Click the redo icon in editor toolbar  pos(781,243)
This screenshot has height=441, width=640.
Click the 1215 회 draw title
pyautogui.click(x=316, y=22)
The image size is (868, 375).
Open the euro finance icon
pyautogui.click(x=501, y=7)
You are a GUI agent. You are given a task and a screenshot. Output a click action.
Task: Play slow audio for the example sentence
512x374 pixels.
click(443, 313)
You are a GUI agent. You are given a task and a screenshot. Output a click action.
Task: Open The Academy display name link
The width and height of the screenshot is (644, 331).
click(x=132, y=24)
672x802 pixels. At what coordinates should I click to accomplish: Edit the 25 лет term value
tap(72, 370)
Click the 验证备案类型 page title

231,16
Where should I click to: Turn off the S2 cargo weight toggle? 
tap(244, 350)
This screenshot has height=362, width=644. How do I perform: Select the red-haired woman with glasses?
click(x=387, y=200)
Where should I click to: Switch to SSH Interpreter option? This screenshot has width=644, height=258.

--

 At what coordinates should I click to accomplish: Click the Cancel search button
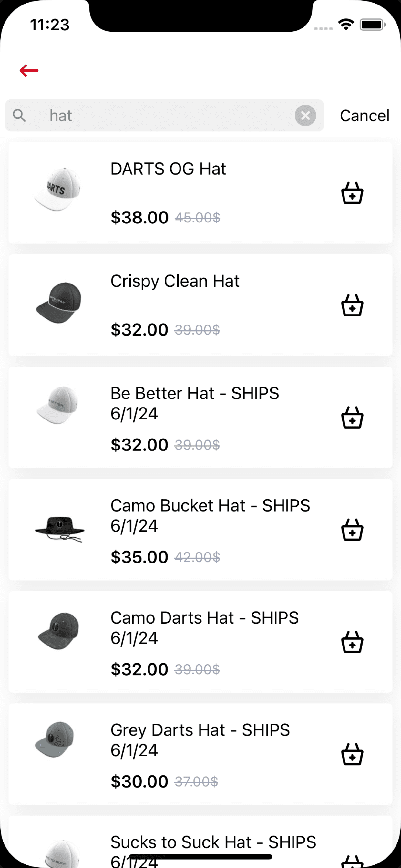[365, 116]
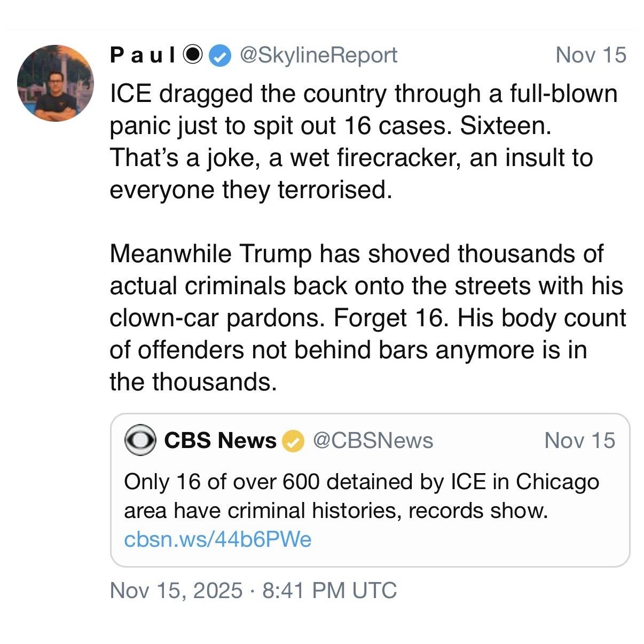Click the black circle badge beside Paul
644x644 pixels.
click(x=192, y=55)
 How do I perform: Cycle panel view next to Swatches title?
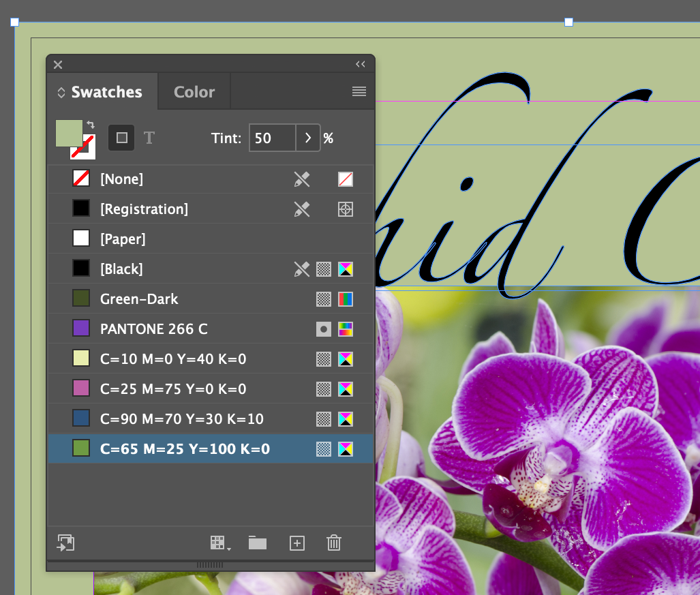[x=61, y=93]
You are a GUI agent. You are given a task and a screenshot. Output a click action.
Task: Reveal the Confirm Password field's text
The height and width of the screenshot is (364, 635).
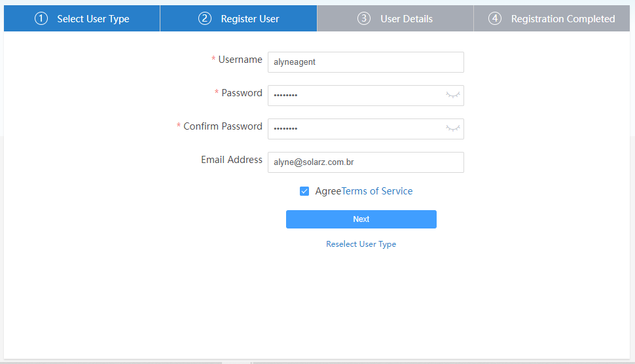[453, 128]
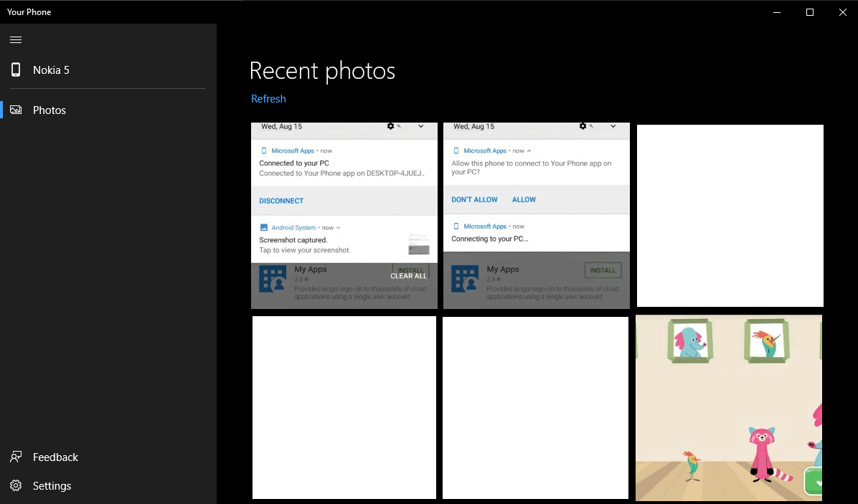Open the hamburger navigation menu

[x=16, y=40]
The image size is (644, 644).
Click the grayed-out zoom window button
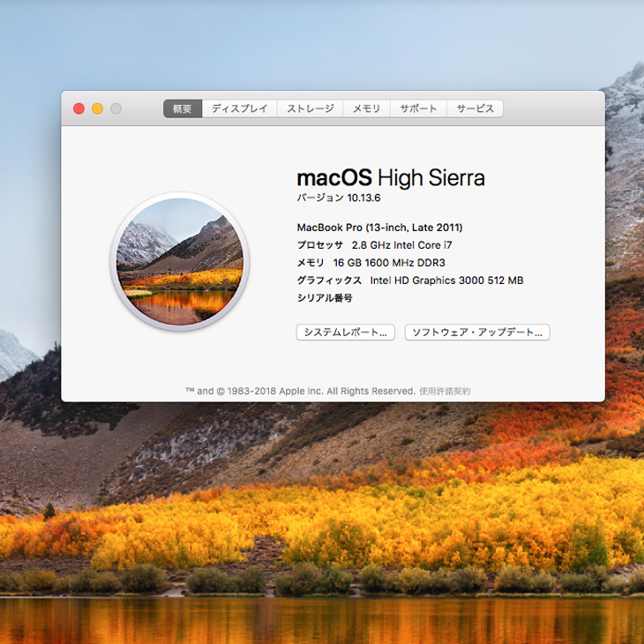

--

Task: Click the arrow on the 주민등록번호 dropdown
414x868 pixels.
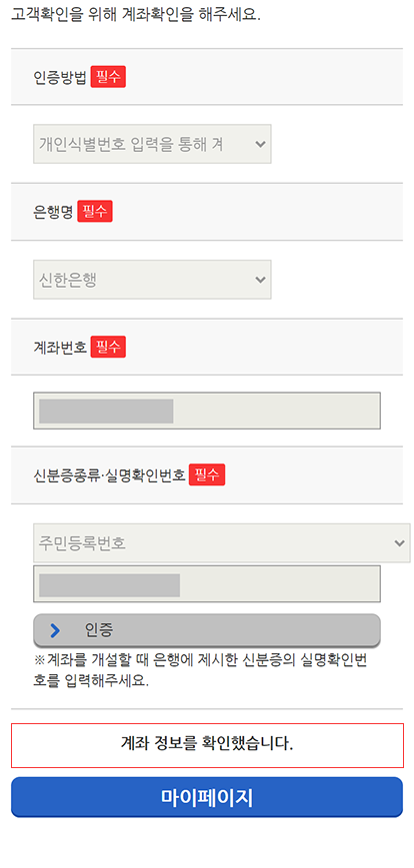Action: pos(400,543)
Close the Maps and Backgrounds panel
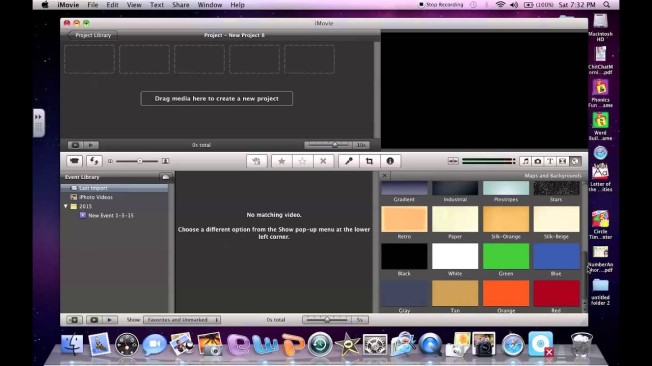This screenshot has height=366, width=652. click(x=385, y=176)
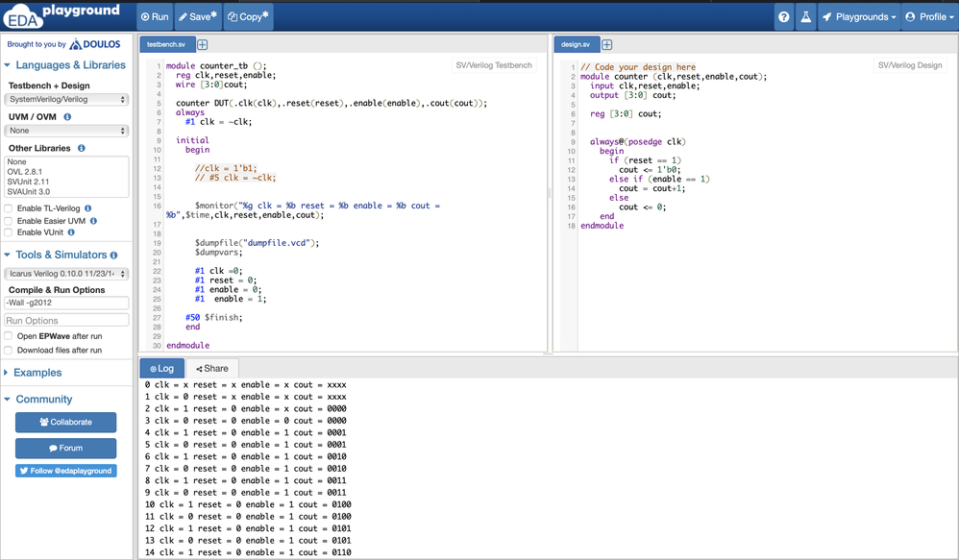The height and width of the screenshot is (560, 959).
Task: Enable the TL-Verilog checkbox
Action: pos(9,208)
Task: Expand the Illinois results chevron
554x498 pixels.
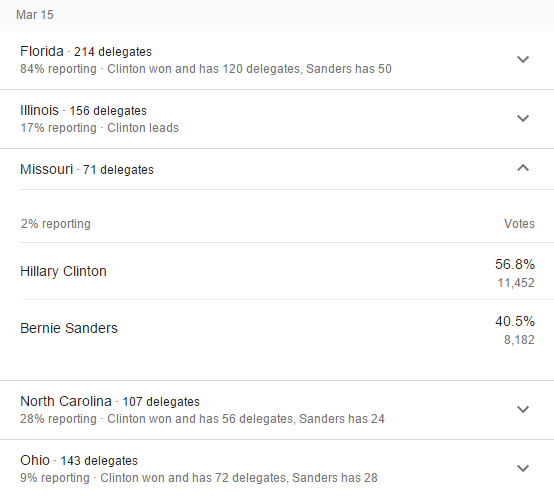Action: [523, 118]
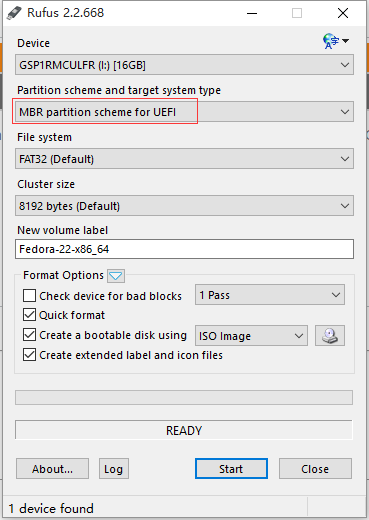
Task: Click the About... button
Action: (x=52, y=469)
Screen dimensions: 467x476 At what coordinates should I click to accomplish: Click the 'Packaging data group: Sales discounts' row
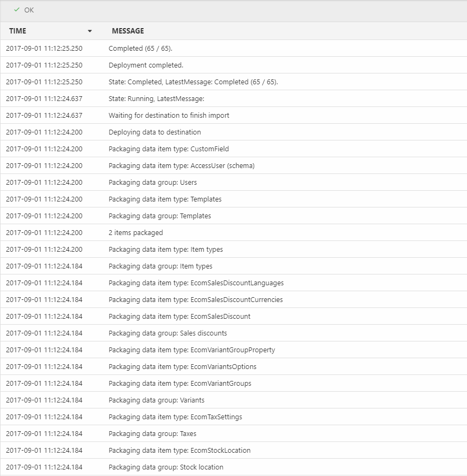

» Exercise aim
Could you return exactly the stretch of the data above that starts at the line with "Click the redo" and ends at the line with "Task: Play slow", both lines included?

» Solution for this exercise
Click the redo icon in editor toolbar  pos(781,243)
This screenshot has height=441, width=640.
Click the 1215 회 draw title
pyautogui.click(x=316, y=22)
The image size is (868, 375).
Open the euro finance icon
pyautogui.click(x=501, y=7)
You are a GUI agent. You are given a task and a screenshot. Output a click action.
Task: Play slow audio for the example sentence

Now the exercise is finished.